WHAT IS EXPECTED. Edit the Worldwide Healthcare Trust text, starting with "The trust focuses" and going on through "well-diversified, long-term portfolio.", so that "gearing" becomes "leverage".

No news or research item is a personal recommendation to deal. All investments can fall as well as rise in value so you could get back less than you invest.
- NAV total return of 28.9% compared with 24.5% for the MSCI World Health Care Index
- Share price total return of 35.5%
- Target dividend per share of 22.5p for the year, up from 16.5p in 2016
- Managers see opportunities in emerging markets and the medical device sector
The Worldwide Healthcare Trust is managed by an experienced, well-resourced team with the support of over 80 investment professionals. They scour the globe for what they believe to be the most promising healthcare businesses, ranging from early-stage companies with drugs undergoing pre-clinical trials through to international biopharmaceutical giants.
The trust focuses on a single sector, which makes it more risky than those investing across multiple industries. It also has the flexibility to use gearing (borrowing to invest) of up to 20% of net assets, use derivatives, invest in emerging markets and invest in smaller companies. For these reasons, we view this trust as a higher-risk investment that could be considered as part of a well-diversified, long-term portfolio.
The trust delivered an attractive return over the year to the end of March 2017 and outperformed its benchmark by 4.4%. Long-term performance has also been strong. Since inception in 1995, the trust has delivered growth of 2,728.1%. Whilst this is exceptional there are no guarantees it will be repeated as past performance is not a guide to the future.
|Annual percentage growth|
| May 12 -
| May 13 -
| May 14-
| May 15-
| May 16-
|Worldwide Healthcare Trust||45.2||22.5||49.9||-7.3||34.7|
Past performance is not a guide to the future. Source: Lipper IM to 31/05/2017
US companies comprise a significant portion of the healthcare sector. UK-based investors in the broader healthcare market therefore benefited from sterling’s weakness against the US dollar following the UK’s vote to leave the European Union. The ensuing market volatility also made the robust nature of healthcare company earnings highly desirable to investors and share prices rose dramatically. Donald Trump’s US Presidential election victory over Hillary Clinton, who had voiced concerns about drug pricing, also provided the sector with a boost.

SUPPLIED DATA.
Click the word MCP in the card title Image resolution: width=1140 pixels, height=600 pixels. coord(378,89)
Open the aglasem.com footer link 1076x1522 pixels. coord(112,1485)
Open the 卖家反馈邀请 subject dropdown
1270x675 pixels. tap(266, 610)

---

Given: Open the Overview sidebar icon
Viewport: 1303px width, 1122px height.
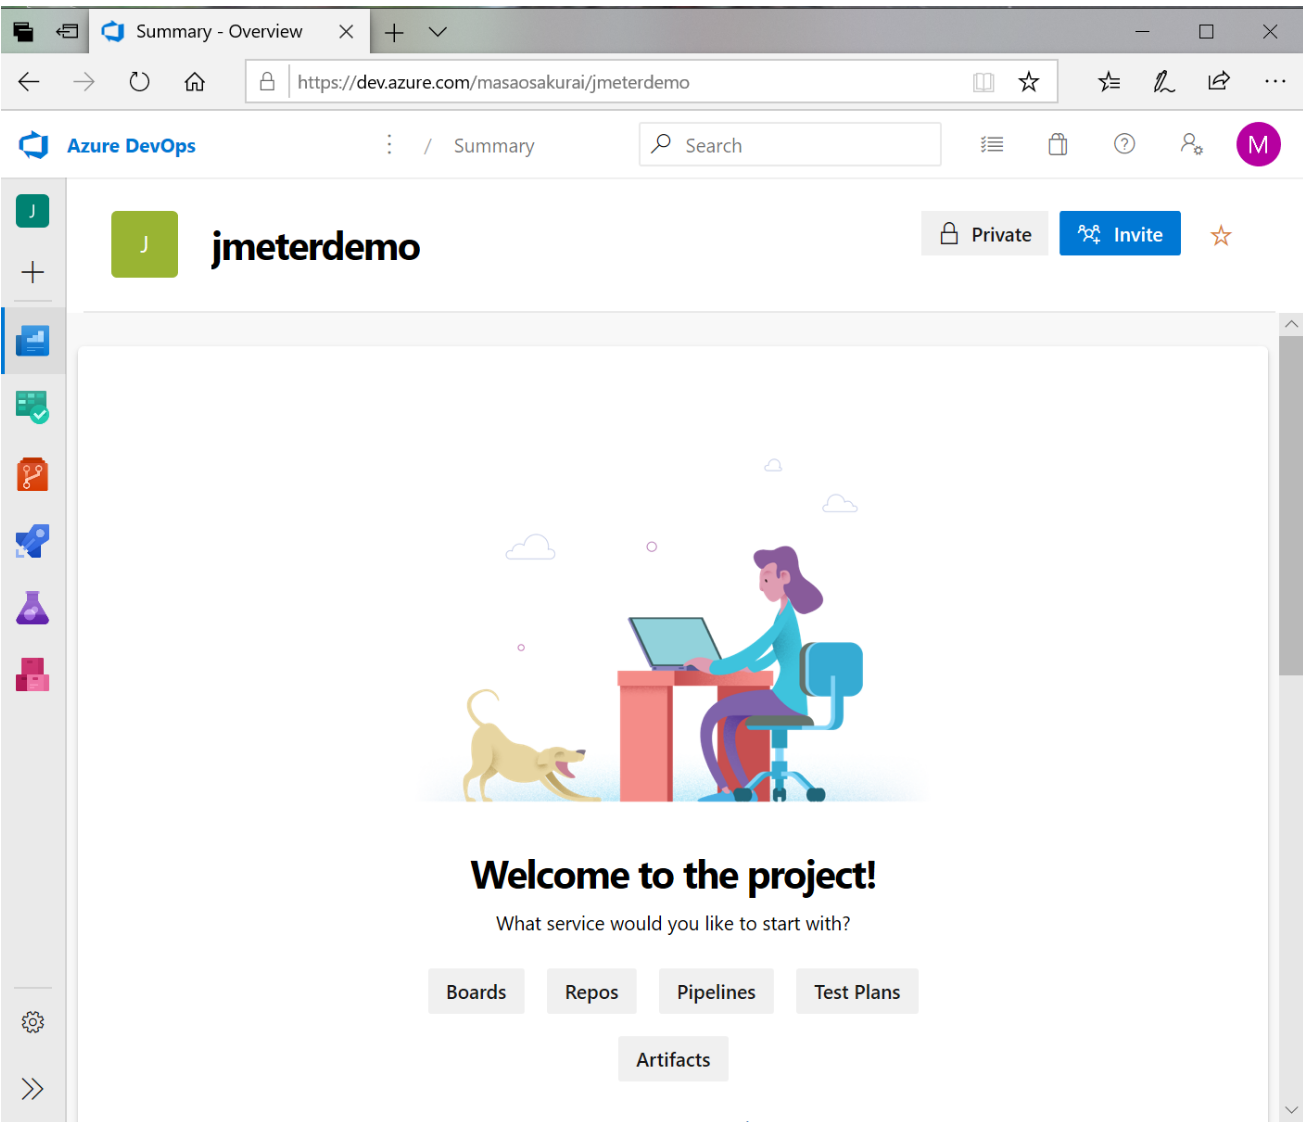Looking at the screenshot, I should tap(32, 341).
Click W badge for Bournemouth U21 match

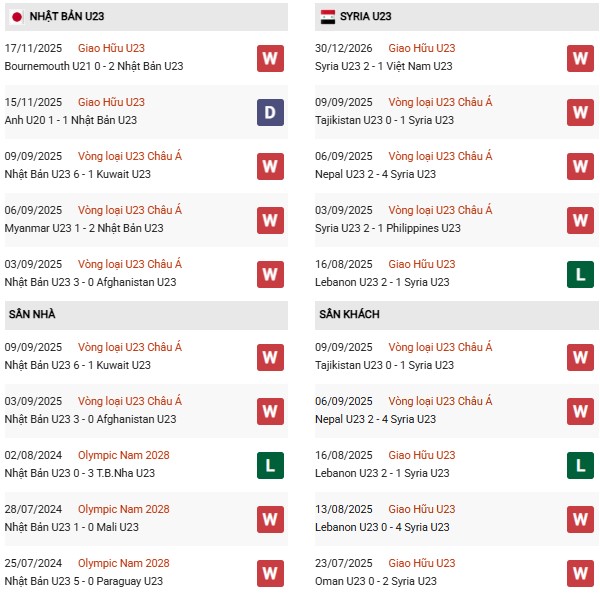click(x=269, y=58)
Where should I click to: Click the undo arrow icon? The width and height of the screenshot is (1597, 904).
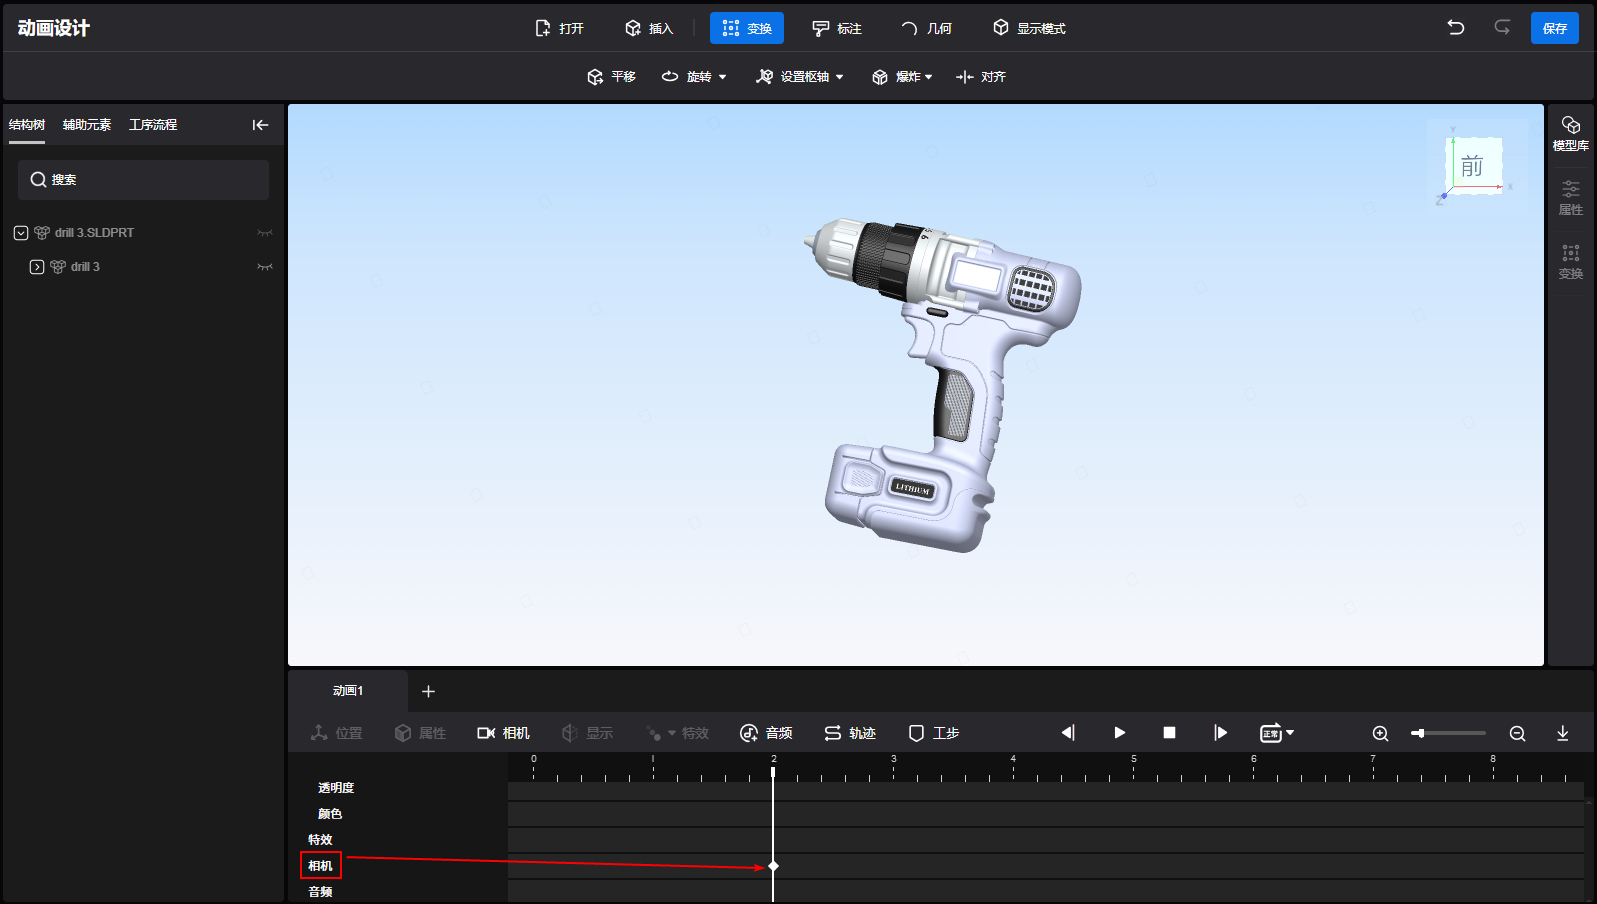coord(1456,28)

REPLY TO THE TASK.
The trust focuses on a single sector, which makes it more risky than those investing across multiple industries. It also has the flexibility to use leverage (borrowing to invest) of up to 20% of net assets, use derivatives, invest in emerging markets and invest in smaller companies. For these reasons, we view this trust as a higher-risk investment that could be considered as part of a well-diversified, long-term portfolio.